3. Manually run Certbot:
   ```bash
   sudo certbot --nginx -d <domain>
   ```

### Node.js Version Issues

**Symptom**: `node: command not found` or version < 24

**Solution**:
```bash
# Debian/Ubuntu
curl -fsSL https://deb.nodesource.com/setup_24.x | sudo -E bash -
sudo apt-get install -y nodejs

# Rocky Linux
curl -fsSL https://rpm.nodesource.com/setup_24.x | sudo -E bash -
sudo dnf install -y nodejs

# macOS
brew install node@24
brew link --overwrite --force node@24
```

### Permission Issues (npm global install)

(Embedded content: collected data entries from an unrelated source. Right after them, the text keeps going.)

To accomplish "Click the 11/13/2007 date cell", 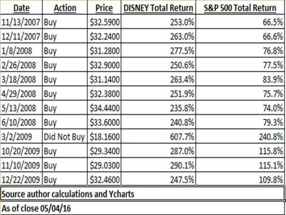I will [x=21, y=22].
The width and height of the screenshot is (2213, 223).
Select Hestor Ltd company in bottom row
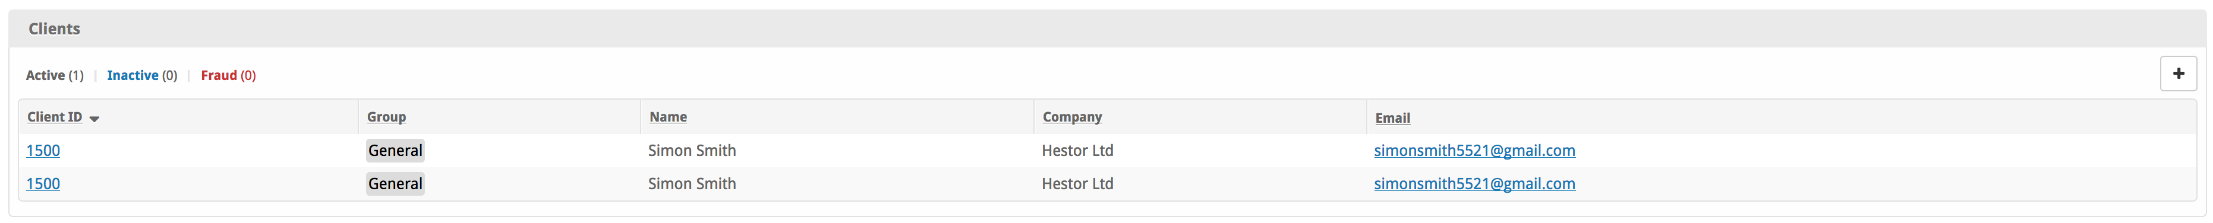click(x=1077, y=184)
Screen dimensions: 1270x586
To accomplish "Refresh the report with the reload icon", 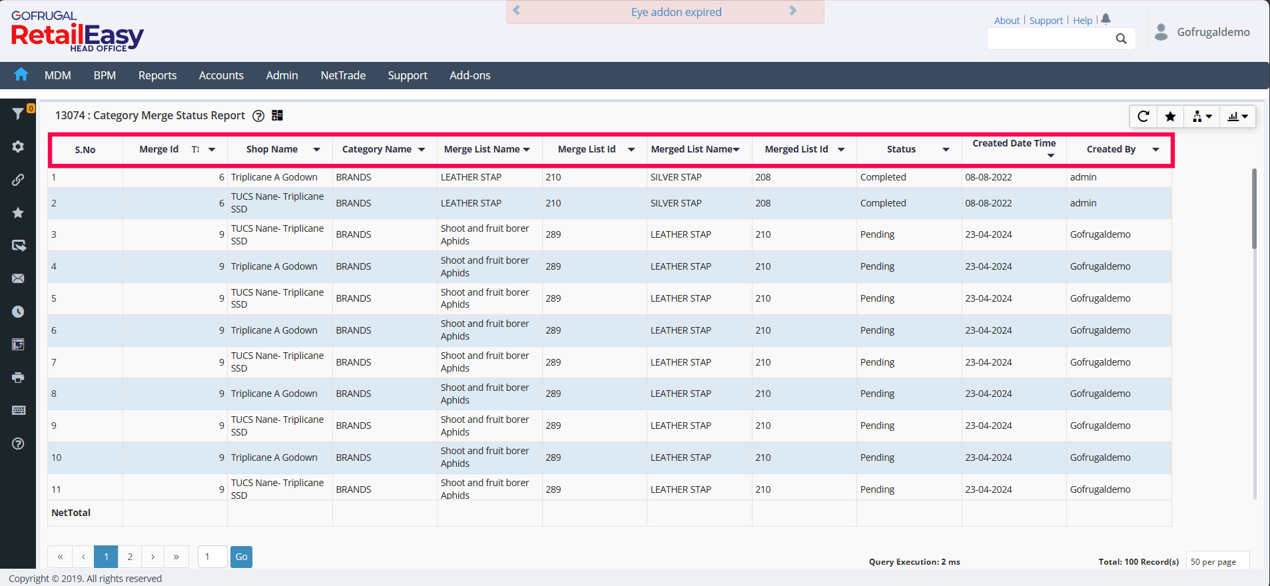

**Symptom**: `EACCES` errors during npm install

**Solution**:
The installer automatically configures npm prefix to `~/.npm-global`. If issues persist:

```bash
# Verify npm prefix
npm config get prefix

# Should output: /home/<user>/.npm-global

# Add to PATH if missing
echo 'export PATH="$HOME/.npm-global/bin:$PATH"' >> ~/.bashrc
source ~/.bashrc
```

### Firewall Blocking Access

**Symptom**: Cannot access service from external network

**Solution**:

**UFW (Debian/Ubuntu)**:
```bash
# Check status
sudo ufw status verbose

# Manually allow ports
sudo ufw allow 80/tcp
sudo ufw allow 443/tcp
```

**firewalld (Rocky Linux)**:
```bash
# Check status
sudo firewall-cmd --list-all

# Manually allow ports
sudo firewall-cmd --permanent --add-port=80/tcp
sudo firewall-cmd --permanent --add-port=443/tcp
sudo firewall-cmd --reload
```

## Advanced Usage

### Custom Git Repository

```bash
GIT_REPO=https://github.com/myorg/clawdbot-fork.git \
INSTALL_METHOD=git \
./scripts/init.sh clawdbot.svc.plus
```

### Specific Version (npm)

```bash
CLAWDBOT_VERSION=1.2.3 ./scripts/init.sh clawdbot.svc.plus
```

### Non-Interactive Installation

```bash
# Ensure no prompts (useful for automation)
MODE=gateway \
PROXY=caddy \
INSTALL_METHOD=npm \
./scripts/init.sh clawdbot.svc.plus
```

### Development Setup

```bash
# Node mode for local development
MODE=node \
INSTALL_METHOD=git \
./scripts/init.sh localhost
```

## Security Considerations

1. **TLS Certificates**: Always use HTTPS in production (gateway mode)
2. **Firewall**: The installer configures basic firewall rules, but review and adjust based on your security requirements
3. **SSH Access**: Port 22 is opened by default; consider changing SSH port or using key-based authentication only
4. **Updates**: Regularly update Moltbot and system packages
5. **Certbot Email**: Provide a valid email for certificate expiration notifications

## Comparison with Legacy Installers

| Feature | init.sh (Unified) | init_macos.sh | init_vhost.sh |
|---|---|---|---|
| macOS Support | ✅ | ✅ | ❌ |
| Linux Support | ✅ | ❌ | ✅ |
| Rocky Linux | ✅ | ❌ | ❌ |
| Node Mode | ✅ | ❌ | ❌ |
| Gateway Mode | ✅ | ✅ | ✅ |
| Caddy Support | ✅ | ✅ | ✅ |
| Nginx Support | ✅ | ❌ | ✅ |
| Auto Firewall | ✅ | ❌ | ✅ |

## Migration from Legacy Installers

If you previously used `init_macos.sh` or `init_vhost.sh`, you can migrate to the unified installer:

1. **Backup current configuration**:
   ```bash
   clawdbot config export > clawdbot-config-backup.json
   ```

2. **Run unified installer**:
   ```bash
   ./scripts/init.sh <your-domain>
   ```

3. **Restore configuration if needed**:
   ```bash
   clawdbot config import < clawdbot-config-backup.json
   ```

The unified installer will detect existing installations and update them appropriately.